Array subscript expressions often involve expensive multiplication and addition operations in loops. Strength reduction optimizes subscripts by detecting linear patterns (common in loops) and substituting cheaper operations. This optimization is particularly important for dense linear algebra code.
Implement strength reduction for induction variables in loops. Manually optimize nested loop array accesses.
Consider a simple loop that processes each element of an array: `for (i = 0; i < n; i++) a[i] = 0;`. The expression `a[i]` looks innocent, but the compiler must translate it into an address calculation: `base_address + i * element_size`. That multiplication executes on every iteration, even though the address advances by a fixed stride each time. From your study of loop detection and data dependence analysis, you know how to identify loop structure and track how variables change across iterations. Array subscript optimization exploits that regularity to eliminate redundant address arithmetic.
The central technique is strength reduction applied to induction variables. An induction variable is one that changes by a constant amount on each loop iteration — the classic loop counter `i` is the simplest example. The array address `base + i * element_size` is a derived induction variable: it is a linear function of `i`. Strength reduction replaces the multiplication with an addition by introducing a new pointer variable initialized to `base` before the loop, then incremented by `element_size` on each iteration. The expensive `multiply + add` per iteration becomes a single `add`. On most hardware, addition is significantly cheaper than multiplication, and the savings compound across millions of iterations in tight loops.
For nested loops, the optimization becomes more powerful and more intricate. Consider `a[i][j]` in a doubly-nested loop. The unoptimized address is `base + i * row_size + j * element_size` — two multiplications per inner iteration. The compiler can reduce the outer multiplication by maintaining a row pointer that advances by `row_size` in the outer loop, and reduce the inner multiplication by incrementing a column pointer by `element_size` in the inner loop.

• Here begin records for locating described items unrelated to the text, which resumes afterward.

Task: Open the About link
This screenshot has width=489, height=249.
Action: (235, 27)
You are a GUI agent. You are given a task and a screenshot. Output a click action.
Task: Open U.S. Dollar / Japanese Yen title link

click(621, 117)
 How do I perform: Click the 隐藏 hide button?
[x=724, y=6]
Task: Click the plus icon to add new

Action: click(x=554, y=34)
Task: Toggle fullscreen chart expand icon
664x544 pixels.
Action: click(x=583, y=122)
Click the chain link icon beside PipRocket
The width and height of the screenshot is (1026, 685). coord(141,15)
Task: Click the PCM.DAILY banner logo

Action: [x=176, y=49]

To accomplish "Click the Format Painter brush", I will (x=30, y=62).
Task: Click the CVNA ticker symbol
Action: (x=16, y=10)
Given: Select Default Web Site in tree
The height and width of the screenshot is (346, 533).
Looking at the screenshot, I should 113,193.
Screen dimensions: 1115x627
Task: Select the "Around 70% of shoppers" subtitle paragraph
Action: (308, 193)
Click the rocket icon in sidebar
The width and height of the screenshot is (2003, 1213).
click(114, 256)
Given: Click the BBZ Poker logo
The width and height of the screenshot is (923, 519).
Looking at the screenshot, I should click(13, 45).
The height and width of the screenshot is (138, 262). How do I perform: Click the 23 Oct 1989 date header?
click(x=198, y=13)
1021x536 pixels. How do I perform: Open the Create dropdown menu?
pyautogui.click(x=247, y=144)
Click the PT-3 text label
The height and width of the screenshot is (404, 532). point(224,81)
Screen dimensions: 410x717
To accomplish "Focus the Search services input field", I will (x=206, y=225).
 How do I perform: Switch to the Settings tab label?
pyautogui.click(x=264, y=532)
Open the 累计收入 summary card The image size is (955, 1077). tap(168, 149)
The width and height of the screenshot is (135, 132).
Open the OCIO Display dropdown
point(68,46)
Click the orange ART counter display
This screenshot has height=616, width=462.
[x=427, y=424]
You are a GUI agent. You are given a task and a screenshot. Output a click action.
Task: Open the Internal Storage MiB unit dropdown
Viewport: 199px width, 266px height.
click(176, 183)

Data dependence analysis confirms these transformations are safe: the new pointer-based access pattern reaches exactly the same memory locations in the same order, so no dependencies are violated.
The compiler must also handle cases where subscript expressions are more complex — `a[2*i + 1]` or `a[i*n + j]` — by recognizing the linear pattern and reducing it to an initial value plus a constant stride. When the subscript is not a linear function of loop variables (e.g., `a[b[i]]` with indirect indexing), strength reduction does not apply. This optimization is particularly impactful in dense linear algebra — matrix multiplication, convolution, stencil computations — where the innermost loops are dominated by regular array access patterns and even small per-iteration savings translate to large absolute speedups.